Task =
Rewrite the data below, changing each "GUI agent" to "screen agent" and leaving everything else as it is.

---------- Provided records ----------

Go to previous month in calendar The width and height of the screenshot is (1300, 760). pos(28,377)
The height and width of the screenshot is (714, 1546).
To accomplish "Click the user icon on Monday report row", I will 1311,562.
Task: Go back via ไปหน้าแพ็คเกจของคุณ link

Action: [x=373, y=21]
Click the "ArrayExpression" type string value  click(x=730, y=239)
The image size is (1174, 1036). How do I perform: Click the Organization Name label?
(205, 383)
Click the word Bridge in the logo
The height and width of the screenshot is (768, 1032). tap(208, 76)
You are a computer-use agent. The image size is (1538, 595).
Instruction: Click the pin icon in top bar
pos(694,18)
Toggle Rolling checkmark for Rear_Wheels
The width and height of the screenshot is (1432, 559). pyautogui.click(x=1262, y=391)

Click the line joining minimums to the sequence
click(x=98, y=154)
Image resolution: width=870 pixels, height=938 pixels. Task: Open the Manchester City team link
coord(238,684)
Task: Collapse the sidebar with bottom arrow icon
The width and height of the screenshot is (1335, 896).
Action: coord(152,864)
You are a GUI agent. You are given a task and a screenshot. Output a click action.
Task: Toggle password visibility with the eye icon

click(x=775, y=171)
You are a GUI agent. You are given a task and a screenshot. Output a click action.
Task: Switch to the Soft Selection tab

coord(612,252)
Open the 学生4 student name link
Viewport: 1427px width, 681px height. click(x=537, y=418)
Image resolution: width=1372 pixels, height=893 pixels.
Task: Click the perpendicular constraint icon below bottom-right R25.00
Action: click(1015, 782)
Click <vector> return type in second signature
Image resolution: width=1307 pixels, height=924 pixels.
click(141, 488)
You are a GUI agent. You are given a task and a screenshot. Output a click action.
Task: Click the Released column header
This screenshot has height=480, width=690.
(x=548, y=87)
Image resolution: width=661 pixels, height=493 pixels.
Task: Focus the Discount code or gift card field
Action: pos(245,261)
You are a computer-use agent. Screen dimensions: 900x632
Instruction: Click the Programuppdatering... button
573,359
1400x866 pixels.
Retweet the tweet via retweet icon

----------

Answer in full =
Go to previous month in calendar The width and height of the screenshot is (1300, 760). pos(28,377)
The height and width of the screenshot is (714, 1546).
To accomplish "Click the user icon on Monday report row", I will 1311,562.
Task: Go back via ไปหน้าแพ็คเกจของคุณ link

Action: [x=373, y=21]
Click the "ArrayExpression" type string value  click(x=730, y=239)
The image size is (1174, 1036). How do I perform: Click the Organization Name label?
(205, 383)
Click the word Bridge in the logo
The height and width of the screenshot is (768, 1032). tap(208, 76)
You are a computer-use agent. The image size is (1538, 595).
Instruction: Click the pin icon in top bar
pos(694,18)
Toggle Rolling checkmark for Rear_Wheels
The width and height of the screenshot is (1432, 559). pyautogui.click(x=1262, y=391)

Click the line joining minimums to the sequence
click(x=98, y=154)
Image resolution: width=870 pixels, height=938 pixels. Task: Open the Manchester City team link
coord(238,684)
Task: Collapse the sidebar with bottom arrow icon
The width and height of the screenshot is (1335, 896).
Action: coord(152,864)
You are a screen agent. You are given a task and a screenshot. Output a click action.
Task: Toggle password visibility with the eye icon

click(x=775, y=171)
You are a screen agent. You are given a task and a screenshot. Output a click action.
Task: Switch to the Soft Selection tab

coord(612,252)
Open the 学生4 student name link
Viewport: 1427px width, 681px height. click(x=537, y=418)
Image resolution: width=1372 pixels, height=893 pixels.
Task: Click the perpendicular constraint icon below bottom-right R25.00
Action: click(1015, 782)
Click <vector> return type in second signature
Image resolution: width=1307 pixels, height=924 pixels.
click(141, 488)
You are a screen agent. You are given a task and a screenshot. Output a click action.
Task: Click the Released column header
This screenshot has height=480, width=690.
(x=548, y=87)
Image resolution: width=661 pixels, height=493 pixels.
Task: Focus the Discount code or gift card field
Action: pos(245,261)
You are a computer-use agent. Screen dimensions: 900x632
Instruction: Click the Programuppdatering... button
573,359
1400x866 pixels.
Retweet the tweet via retweet icon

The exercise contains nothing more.